I am working with XML data in .NET from the Federal Register, which contain many references to Executive Orders & chapters from the U.S. Code.
I'd like to be able to hyperlink to these references, unless they're already inside of an <a>
tag (which is determined by the XML, and often links within the document itself).
The pattern I've written is matching and deleting leading and trailing characters and not displaying them, even if I include the boundary character in the replacement string:
[?!<a href="#(.*)">]([0-9]{1,2})[ ]{0,1}(U\.S\.C\.|USC)[\s]{0,1}([0-9]{1,5})(\b)[^</a>]

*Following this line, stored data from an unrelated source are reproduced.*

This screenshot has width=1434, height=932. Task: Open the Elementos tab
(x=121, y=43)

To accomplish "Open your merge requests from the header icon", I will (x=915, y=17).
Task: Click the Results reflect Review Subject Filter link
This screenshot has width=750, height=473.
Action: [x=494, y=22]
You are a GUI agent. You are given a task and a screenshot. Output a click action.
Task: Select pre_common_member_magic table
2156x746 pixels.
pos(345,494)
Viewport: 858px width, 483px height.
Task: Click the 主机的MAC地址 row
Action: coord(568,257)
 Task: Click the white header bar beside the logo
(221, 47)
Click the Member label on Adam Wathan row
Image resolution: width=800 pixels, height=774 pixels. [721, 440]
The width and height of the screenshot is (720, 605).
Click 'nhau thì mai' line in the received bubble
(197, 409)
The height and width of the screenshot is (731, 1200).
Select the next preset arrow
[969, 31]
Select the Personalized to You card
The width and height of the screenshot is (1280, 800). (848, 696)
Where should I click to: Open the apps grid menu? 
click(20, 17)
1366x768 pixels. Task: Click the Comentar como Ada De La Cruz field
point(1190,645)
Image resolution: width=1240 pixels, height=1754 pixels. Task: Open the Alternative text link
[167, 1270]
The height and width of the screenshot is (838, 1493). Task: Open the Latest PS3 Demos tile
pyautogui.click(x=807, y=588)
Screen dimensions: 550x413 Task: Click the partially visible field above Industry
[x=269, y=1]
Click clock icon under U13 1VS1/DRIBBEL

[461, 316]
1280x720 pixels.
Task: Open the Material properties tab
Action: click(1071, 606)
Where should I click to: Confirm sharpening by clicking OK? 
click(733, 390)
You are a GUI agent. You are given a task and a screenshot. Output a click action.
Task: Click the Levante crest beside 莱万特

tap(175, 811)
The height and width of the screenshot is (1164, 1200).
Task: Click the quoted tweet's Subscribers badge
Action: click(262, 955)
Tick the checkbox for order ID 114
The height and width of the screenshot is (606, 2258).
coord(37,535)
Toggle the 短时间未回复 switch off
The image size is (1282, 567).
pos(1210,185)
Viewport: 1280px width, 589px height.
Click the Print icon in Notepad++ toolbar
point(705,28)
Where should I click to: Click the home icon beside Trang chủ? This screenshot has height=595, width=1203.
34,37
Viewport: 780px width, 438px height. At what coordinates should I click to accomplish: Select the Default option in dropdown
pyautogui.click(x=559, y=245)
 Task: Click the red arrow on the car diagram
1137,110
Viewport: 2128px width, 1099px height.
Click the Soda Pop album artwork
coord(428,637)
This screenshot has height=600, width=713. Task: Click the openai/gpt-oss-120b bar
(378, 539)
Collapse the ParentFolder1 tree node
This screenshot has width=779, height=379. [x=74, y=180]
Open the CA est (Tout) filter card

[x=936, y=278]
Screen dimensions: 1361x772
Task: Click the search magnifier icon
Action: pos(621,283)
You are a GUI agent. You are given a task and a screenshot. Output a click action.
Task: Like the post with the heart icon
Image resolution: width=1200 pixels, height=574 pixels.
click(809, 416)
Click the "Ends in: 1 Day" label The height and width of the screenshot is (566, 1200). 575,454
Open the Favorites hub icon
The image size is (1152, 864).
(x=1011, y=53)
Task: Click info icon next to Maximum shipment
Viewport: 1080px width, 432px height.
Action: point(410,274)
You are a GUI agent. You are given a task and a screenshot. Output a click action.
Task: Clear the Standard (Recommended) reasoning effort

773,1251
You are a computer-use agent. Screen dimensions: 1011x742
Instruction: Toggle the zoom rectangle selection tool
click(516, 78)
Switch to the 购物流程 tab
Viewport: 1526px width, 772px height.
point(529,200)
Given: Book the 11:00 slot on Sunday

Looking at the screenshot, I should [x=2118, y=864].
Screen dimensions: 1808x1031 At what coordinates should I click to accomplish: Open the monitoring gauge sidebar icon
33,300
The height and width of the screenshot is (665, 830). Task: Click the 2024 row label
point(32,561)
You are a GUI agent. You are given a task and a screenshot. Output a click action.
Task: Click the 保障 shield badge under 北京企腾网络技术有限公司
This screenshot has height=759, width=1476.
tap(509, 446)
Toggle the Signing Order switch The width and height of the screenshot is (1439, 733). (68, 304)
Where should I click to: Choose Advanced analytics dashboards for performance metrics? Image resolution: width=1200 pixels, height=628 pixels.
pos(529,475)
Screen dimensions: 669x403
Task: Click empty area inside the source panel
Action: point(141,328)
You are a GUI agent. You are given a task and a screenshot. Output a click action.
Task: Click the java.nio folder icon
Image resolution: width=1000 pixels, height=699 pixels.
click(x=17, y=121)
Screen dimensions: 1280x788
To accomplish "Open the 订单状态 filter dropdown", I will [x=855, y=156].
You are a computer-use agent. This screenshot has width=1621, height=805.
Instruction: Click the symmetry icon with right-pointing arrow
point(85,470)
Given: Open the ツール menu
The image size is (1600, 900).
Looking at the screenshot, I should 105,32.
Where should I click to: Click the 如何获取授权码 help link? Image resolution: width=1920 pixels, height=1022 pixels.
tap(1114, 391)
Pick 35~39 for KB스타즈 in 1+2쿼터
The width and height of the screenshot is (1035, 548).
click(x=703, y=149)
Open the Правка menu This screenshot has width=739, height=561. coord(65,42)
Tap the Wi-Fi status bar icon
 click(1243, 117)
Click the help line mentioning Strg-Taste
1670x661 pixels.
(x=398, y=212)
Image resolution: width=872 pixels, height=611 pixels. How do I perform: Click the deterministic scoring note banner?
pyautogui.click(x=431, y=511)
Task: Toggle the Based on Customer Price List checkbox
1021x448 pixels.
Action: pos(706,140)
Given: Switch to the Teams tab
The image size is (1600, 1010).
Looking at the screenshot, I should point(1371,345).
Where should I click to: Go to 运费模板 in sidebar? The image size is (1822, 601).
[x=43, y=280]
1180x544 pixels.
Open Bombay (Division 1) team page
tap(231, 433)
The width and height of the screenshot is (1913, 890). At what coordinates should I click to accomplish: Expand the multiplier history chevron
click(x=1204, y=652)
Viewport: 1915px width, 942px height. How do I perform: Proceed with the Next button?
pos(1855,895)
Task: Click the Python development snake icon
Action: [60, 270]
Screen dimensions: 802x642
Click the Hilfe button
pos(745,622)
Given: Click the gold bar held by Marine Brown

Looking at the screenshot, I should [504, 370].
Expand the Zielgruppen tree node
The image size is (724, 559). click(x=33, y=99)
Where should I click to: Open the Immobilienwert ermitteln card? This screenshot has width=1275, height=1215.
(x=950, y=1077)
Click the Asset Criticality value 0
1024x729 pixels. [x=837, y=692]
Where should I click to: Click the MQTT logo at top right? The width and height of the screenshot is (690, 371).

An example of the initial XML:
<p>The Regulatory Flexibility Act of 1980 (RFA), 5 U.S.C. 604(b), as amended, requires Federal agencies to consider the potential impact of regulations on small entities during rulemaking.</p>
<p>Small entities include small businesses, small not-for-profit organizations, and small governmental jurisdictions.</p>
<p>Section 605 of the RFA allows an agency to certify a rule, in lieu of preparing an analysis, if the rulemaking is not expected to have a significant economic impact on a substantial number of small entities. Reference: <a href="#1">13 USC 401</a></p>
<ul>
<li><em>Related laws from 14USC301-345 do not apply.</em></li>
<li><a href="#2">14 USC 301</a> does apply.</li>
</ul>
As you can see, some references include ranges of U.S. Code sections (e.g. 14 USC 301-345) or references to specific subsections (e.g. 5 U.S.C. 604(b) ). I'd only want to link to the first reference in the range, so the link should terminate at the -
or the (
.
答案 0 :(得分:0)
如果我正确理解你,我认为以下内容应该有效。
var re = new Regex(@"\d{1,2}\s?U\.?S\.?C\.?\s?\d{1,5}\b(?!</a>)");
var matches = re.Matches(text);
// matches[0].Value = 5 U.S.C. 604
// matches[1].Value = 14USC301
您甚至可以将正则表达式简化为\d+\s?U\.?S\.?C\.?\s?\d+\b(?!</a>)
- 我不确定2和5的上限是否显着。